День сардины
Шрифт:
— Слышь, старик, — сказал он наконец. — Спасибо тебе и твоей старухе за то, что вы пустили меня сюда. Про дом мне и подумать страшно. Когда я уходил, был скандал — они подумали, что я в пивную. Конечно, иногда я могу выпить кружку пива, но сегодня… — На глазах у него выступили слезы, и он отвернулся. Помолчав, он сказал: — У них теперь там дым коромыслом. Пришли две шлюхи, Нэнси и Джинни, со своими хахалями, пузатый Джо и косой Гарри, у которого вечно изо рта воняет. Да еще пятеро наших, и Ник, конечно, — уж будь уверен, он не упустит случая выпить на даровщину; наш старик орет, что все полисмены будут гореть в аду, что он никогда в жизни не знал справедливости, не говоря уж о его детях… Старуха тихо накачивается винищем, сволочной будильник отстукивает минуты, а Ник весь
— Мы тебе всегда рады, — сказал я, чувствуя, как глаза у меня слипаются и голова тяжелеет. А потом он пошел молоть все, что придет в голову. Если б кто в окно заглянул, то подумал бы, что мы рехнулись: Носарь нес какую-то околесицу про Кэрразерса-Смита (я слишком устал, чтобы остановить его и сказать, что старый К.-С. умер и похоронен); про историю с голубями; про то, как мы пекли картошку в горячей золе и жарили на вертеле селедку возле старой литейной, как дрались с Миком Келли и его приятелями; про Терезу; про россказни сержанта Минто; про то, как надо продавать фрукты на улице; и как у них в доме однажды было двести туфель, все на левую ногу — его старик с приятелем где-то стибрили, — так он скакал, круг за кругом, то медленно, то как бешеный, так что даже заставлял меня очнуться, вокруг центра, про который он ни слова не сказал, — вокруг крепости Чарли Неттлфолда, возведенной из всякого хлама, и рыжей собаки, лежавшей около притихшего дома. Во всяком случае, так мне казалось.

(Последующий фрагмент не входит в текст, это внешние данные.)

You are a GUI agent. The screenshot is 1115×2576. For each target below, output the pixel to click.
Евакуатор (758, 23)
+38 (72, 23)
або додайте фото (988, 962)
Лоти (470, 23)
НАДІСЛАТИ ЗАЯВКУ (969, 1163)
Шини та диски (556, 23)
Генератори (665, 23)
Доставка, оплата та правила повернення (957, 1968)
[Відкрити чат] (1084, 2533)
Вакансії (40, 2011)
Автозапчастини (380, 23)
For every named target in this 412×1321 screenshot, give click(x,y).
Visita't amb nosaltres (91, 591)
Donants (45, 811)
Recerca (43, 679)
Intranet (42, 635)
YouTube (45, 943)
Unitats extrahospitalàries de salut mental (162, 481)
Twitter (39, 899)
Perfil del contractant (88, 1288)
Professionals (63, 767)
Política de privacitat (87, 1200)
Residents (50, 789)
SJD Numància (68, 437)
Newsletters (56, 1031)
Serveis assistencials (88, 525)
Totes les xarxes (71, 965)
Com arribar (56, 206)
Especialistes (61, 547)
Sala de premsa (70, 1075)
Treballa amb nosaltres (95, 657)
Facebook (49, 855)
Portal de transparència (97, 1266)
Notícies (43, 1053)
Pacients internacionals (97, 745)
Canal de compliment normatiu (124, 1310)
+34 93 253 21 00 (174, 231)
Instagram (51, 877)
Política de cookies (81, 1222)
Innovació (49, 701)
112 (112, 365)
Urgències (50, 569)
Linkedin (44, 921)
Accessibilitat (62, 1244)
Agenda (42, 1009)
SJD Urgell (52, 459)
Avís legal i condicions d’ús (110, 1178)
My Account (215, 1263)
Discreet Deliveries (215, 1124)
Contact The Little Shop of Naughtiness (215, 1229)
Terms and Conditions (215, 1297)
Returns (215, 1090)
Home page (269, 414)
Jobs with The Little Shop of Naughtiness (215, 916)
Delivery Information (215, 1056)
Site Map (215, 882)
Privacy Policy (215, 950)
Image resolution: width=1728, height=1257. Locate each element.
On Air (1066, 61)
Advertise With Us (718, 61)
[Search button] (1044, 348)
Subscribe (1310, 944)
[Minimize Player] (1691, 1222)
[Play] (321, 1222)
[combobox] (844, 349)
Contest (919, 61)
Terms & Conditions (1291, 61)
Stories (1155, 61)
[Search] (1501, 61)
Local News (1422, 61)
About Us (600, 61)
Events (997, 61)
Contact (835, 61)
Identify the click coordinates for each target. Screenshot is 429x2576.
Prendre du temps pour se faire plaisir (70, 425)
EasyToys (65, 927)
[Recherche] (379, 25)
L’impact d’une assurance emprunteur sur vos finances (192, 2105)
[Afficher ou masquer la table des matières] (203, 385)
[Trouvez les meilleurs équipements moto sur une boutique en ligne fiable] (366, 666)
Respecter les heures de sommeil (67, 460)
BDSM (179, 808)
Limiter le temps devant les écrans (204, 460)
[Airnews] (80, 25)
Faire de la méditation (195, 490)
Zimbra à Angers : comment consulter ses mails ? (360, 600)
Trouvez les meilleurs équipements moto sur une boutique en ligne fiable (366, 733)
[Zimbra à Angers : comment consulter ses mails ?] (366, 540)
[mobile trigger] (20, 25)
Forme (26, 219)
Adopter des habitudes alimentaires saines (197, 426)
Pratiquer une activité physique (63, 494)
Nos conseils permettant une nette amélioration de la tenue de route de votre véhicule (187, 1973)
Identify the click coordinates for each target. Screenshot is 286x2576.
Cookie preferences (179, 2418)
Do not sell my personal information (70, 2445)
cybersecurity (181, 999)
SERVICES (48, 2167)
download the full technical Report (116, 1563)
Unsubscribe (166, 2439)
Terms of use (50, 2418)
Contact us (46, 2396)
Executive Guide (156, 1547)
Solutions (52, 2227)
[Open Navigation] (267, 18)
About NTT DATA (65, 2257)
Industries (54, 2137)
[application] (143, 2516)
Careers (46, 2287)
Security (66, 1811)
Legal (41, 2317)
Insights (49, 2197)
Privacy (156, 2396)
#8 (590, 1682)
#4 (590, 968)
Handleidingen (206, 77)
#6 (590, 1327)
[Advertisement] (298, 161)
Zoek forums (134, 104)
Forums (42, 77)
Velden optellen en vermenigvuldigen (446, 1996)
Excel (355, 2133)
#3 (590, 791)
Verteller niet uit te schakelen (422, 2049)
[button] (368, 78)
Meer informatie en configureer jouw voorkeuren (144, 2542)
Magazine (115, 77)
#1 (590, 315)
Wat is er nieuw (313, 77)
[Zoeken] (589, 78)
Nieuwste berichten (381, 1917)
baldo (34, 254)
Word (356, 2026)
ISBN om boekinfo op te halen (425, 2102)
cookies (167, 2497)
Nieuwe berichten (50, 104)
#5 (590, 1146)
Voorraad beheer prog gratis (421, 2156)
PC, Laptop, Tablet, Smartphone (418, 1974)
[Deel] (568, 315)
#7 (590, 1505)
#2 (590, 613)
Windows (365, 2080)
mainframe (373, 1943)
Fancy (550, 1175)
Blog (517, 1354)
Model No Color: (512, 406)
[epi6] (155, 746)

Иногда он подгонял себя, гикая, как целое племя краснокожих индейцев, но ни разу не пустил стрелу в ту сторону. Я хоть и устал смертельно, но все же заметил это. Он говорил просто для того, чтоб я не заснул, чтоб тащить меня за собой, как на буксире, — ему надо было поделиться с кем-то. То и дело буксир ослабевал, а потом он снова тянул меня за собой и трещал, как пулемет. Буксир натягивался туго, слишком туго, лопался, и голова моя снова падала на грудь. И тогда он тихо рассказывал про девочку, с которой так хорошо было обниматься там, в овраге, а потом она выросла, задрала нос и перестала его замечать, но он все же поймал ее в заднем ряду в «Альбионе» и дал ей жизни, просто так, шутки ради, хоть она и стала важная птица — накрашенная и в шелковом белье. Вот так поддерживают упавший дух в солдатах — и старина Артур поднимает десятитонные стальные заслонки, которые для смеху называют веками, и слушает… Опять пошел какой-то бред: про то, как быстро растут ногти, как полжизни тратишь, вспоминая, что пора постричься, а вторые полжизни — раздумывая, какой толк бриться, — ведь все равно назавтра обрастешь по новой и щетина прямо на глазах покроет все лицо; про то, что изо рта воняет и бесполезно покупать пасту, потому что всей семьей ее прикончат за один день и назавтра в тюбике уже ничего не останется, кроме щетины от зубной щетки; про то, до чего противно видеть банку с липким вареньем, на дне которой осел пыльный слой сахара, или нюхать кислый запах пива рано поутру, а вот быть бы миллионером, иметь у подножия горы собственную купальню, сделанную из таких специальных пластин, которые повышают деятельность организма и превращают солнечный свет в источник радости…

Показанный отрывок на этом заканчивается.